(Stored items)

^^^^^^^^^^^^^^^^

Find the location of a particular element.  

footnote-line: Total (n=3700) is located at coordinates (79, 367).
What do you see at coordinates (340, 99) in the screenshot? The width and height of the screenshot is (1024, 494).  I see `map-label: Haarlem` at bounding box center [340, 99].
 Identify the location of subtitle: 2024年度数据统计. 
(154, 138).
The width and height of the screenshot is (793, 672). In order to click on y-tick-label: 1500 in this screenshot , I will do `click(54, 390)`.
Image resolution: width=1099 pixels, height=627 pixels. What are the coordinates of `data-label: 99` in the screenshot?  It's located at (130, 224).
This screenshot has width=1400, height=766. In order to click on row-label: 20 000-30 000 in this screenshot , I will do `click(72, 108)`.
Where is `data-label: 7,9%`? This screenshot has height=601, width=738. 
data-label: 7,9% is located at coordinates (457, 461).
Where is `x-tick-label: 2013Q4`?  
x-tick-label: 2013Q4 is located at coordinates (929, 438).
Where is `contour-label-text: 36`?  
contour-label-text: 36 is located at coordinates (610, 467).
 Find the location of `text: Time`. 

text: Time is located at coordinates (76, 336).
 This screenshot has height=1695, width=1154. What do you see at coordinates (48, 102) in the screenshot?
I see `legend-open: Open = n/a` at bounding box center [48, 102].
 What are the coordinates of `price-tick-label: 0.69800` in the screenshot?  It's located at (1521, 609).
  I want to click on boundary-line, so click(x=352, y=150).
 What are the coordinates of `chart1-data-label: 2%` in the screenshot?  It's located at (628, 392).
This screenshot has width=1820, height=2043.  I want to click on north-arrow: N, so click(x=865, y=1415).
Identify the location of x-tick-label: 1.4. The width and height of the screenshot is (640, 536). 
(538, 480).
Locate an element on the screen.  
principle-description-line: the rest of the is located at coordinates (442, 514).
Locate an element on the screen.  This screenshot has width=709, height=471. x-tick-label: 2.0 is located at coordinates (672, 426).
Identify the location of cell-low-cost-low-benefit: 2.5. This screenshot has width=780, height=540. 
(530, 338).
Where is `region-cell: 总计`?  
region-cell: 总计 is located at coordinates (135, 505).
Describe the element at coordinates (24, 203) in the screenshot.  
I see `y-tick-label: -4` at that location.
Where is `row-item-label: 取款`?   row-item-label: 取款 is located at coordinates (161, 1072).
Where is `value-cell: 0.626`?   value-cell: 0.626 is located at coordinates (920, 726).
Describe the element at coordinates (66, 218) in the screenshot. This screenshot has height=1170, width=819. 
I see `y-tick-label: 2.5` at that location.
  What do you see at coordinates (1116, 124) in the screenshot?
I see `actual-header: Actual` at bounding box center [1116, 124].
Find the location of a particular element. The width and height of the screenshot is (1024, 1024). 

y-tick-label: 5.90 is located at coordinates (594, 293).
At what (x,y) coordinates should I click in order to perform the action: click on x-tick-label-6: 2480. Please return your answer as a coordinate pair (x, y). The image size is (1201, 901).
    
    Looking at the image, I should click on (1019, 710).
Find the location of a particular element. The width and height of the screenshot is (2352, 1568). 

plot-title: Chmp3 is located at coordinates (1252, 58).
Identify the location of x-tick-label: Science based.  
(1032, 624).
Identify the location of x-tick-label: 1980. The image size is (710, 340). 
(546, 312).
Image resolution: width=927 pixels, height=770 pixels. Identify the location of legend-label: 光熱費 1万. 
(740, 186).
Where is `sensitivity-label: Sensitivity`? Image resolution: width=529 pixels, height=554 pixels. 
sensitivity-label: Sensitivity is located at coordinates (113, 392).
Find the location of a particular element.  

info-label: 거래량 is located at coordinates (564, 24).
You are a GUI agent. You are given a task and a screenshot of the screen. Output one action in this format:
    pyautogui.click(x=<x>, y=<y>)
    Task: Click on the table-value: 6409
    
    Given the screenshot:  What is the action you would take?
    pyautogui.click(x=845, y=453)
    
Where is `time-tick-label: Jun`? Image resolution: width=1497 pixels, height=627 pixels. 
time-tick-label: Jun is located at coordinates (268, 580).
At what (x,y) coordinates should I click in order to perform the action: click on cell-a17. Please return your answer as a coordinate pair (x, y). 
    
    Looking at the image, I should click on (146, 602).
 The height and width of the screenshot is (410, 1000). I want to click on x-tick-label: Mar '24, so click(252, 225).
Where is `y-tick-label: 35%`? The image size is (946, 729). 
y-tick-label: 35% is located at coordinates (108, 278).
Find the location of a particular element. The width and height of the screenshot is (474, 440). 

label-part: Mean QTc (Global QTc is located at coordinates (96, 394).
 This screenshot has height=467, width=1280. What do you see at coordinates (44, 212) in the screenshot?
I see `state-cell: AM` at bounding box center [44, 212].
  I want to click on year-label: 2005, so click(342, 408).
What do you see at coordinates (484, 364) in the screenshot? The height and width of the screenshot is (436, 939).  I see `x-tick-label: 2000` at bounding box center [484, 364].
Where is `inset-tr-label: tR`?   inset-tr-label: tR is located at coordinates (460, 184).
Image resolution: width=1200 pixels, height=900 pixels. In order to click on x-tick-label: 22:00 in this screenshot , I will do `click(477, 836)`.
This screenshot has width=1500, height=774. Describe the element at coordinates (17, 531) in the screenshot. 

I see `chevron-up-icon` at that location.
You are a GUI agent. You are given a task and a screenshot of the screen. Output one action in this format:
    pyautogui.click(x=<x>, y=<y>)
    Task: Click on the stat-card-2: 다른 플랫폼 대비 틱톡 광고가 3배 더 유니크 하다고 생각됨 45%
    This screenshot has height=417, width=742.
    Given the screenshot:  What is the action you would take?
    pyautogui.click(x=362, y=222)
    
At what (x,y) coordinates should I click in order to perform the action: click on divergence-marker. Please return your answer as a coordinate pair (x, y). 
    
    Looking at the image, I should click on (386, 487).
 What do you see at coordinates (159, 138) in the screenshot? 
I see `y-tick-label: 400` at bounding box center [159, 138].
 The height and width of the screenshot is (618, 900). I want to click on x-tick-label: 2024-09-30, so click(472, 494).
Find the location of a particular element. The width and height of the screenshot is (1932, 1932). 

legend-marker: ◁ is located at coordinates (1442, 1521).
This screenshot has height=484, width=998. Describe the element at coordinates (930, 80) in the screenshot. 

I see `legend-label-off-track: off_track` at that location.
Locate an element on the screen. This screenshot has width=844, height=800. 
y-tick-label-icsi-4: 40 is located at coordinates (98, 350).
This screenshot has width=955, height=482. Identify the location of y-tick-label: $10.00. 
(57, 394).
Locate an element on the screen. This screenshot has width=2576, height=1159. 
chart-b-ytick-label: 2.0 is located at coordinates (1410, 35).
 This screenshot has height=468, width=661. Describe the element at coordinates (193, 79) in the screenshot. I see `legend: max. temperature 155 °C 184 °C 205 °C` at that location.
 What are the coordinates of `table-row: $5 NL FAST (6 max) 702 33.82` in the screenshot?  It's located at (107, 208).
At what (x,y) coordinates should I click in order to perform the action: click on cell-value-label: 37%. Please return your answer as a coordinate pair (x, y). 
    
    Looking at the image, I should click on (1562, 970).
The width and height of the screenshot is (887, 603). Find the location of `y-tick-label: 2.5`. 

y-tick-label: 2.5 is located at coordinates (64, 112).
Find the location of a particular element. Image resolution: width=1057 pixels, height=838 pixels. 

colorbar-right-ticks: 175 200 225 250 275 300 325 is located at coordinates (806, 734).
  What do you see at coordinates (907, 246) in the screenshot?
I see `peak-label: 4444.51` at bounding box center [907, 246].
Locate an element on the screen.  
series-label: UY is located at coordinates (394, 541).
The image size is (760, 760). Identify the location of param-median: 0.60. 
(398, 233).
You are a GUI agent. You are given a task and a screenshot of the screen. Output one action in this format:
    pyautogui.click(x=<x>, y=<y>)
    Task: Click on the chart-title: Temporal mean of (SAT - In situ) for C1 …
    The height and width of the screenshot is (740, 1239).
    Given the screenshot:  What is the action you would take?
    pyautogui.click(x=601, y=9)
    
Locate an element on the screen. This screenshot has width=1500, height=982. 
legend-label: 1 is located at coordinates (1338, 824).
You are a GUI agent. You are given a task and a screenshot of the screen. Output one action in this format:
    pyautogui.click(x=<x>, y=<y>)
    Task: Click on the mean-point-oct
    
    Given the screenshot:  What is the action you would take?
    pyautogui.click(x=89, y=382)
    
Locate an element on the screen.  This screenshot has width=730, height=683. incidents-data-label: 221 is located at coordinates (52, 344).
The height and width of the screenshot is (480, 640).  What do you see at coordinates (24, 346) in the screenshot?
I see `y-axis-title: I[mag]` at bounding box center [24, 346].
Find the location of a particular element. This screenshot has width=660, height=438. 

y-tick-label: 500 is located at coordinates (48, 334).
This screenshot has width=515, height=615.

^^^^^^^^^^^^^^^^

__INSTRUCTION__: Output the lines of the records, starting with the line that contains "is (1024, 1024)." and going on through the line that contains "Looking at the image, I should click on (1019, 710).", with both of those lines included and every line reproduced verbatim.

__TASK RESPONSE__:
Find the location of a particular element. The width and height of the screenshot is (1024, 1024). 

y-tick-label: 5.90 is located at coordinates (594, 293).
At what (x,y) coordinates should I click in order to perform the action: click on x-tick-label-6: 2480. Please return your answer as a coordinate pair (x, y). The image size is (1201, 901).
    
    Looking at the image, I should click on (1019, 710).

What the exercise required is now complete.